## [Aim of the task]
Reproduce the rows verbatim, starting at the first line of the rows and ending with the line that contains "click(x=761, y=501)".

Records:
+ + +
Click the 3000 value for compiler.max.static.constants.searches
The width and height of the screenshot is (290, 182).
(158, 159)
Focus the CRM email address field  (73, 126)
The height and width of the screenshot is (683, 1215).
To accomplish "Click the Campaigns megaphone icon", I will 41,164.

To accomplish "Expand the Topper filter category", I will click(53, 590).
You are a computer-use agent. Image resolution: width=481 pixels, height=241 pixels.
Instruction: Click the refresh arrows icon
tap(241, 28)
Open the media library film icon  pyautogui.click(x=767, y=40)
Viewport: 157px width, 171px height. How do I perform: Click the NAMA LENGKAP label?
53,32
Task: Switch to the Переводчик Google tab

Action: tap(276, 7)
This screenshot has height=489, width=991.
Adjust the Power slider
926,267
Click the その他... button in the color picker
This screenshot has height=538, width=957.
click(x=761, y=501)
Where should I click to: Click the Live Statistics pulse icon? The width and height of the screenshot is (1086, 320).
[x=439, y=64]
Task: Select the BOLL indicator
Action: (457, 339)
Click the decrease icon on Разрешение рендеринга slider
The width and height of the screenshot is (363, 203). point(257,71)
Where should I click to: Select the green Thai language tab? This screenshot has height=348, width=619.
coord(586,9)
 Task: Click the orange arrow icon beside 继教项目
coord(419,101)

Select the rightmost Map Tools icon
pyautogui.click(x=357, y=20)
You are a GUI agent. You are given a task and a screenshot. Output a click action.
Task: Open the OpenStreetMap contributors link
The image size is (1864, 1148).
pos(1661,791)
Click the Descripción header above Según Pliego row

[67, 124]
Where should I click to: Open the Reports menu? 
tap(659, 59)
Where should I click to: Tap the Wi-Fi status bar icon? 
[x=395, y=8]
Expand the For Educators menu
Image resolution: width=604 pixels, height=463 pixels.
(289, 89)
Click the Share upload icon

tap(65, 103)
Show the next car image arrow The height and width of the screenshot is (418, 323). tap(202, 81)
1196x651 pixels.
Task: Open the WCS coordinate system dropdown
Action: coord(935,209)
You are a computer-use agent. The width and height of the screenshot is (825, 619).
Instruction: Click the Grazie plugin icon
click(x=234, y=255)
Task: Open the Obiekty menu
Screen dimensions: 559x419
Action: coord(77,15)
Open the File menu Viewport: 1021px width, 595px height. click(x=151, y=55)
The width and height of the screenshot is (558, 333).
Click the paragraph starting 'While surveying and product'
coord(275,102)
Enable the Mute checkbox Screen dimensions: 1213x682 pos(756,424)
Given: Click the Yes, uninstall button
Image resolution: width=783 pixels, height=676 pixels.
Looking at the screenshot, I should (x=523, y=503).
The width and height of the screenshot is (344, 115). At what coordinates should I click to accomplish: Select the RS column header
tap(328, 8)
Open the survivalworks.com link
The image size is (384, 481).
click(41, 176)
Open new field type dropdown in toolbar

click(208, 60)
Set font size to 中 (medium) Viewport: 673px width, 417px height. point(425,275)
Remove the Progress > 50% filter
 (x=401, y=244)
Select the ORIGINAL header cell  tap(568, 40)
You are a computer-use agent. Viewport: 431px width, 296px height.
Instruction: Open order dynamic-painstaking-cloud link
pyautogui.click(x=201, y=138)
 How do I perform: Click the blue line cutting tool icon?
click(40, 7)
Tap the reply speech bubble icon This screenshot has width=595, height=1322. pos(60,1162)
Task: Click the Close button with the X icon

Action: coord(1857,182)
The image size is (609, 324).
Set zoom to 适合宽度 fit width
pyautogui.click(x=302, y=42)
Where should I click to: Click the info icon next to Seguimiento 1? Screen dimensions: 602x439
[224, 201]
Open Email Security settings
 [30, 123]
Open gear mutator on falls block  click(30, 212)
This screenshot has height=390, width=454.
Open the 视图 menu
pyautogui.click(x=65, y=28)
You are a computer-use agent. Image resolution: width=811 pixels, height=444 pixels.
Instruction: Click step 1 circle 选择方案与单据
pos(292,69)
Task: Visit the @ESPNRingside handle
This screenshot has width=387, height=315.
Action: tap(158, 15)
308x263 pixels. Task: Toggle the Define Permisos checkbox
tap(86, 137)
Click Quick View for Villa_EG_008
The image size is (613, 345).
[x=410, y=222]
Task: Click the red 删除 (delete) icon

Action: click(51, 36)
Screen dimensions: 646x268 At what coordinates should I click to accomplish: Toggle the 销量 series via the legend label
+ + +
## [Exercise answer]
Click the 3000 value for compiler.max.static.constants.searches
The width and height of the screenshot is (290, 182).
(158, 159)
Focus the CRM email address field  (73, 126)
The height and width of the screenshot is (683, 1215).
To accomplish "Click the Campaigns megaphone icon", I will 41,164.

To accomplish "Expand the Topper filter category", I will click(53, 590).
You are a computer-use agent. Image resolution: width=481 pixels, height=241 pixels.
Instruction: Click the refresh arrows icon
tap(241, 28)
Open the media library film icon  pyautogui.click(x=767, y=40)
Viewport: 157px width, 171px height. How do I perform: Click the NAMA LENGKAP label?
53,32
Task: Switch to the Переводчик Google tab

Action: tap(276, 7)
This screenshot has height=489, width=991.
Adjust the Power slider
926,267
Click the その他... button in the color picker
This screenshot has height=538, width=957.
click(x=761, y=501)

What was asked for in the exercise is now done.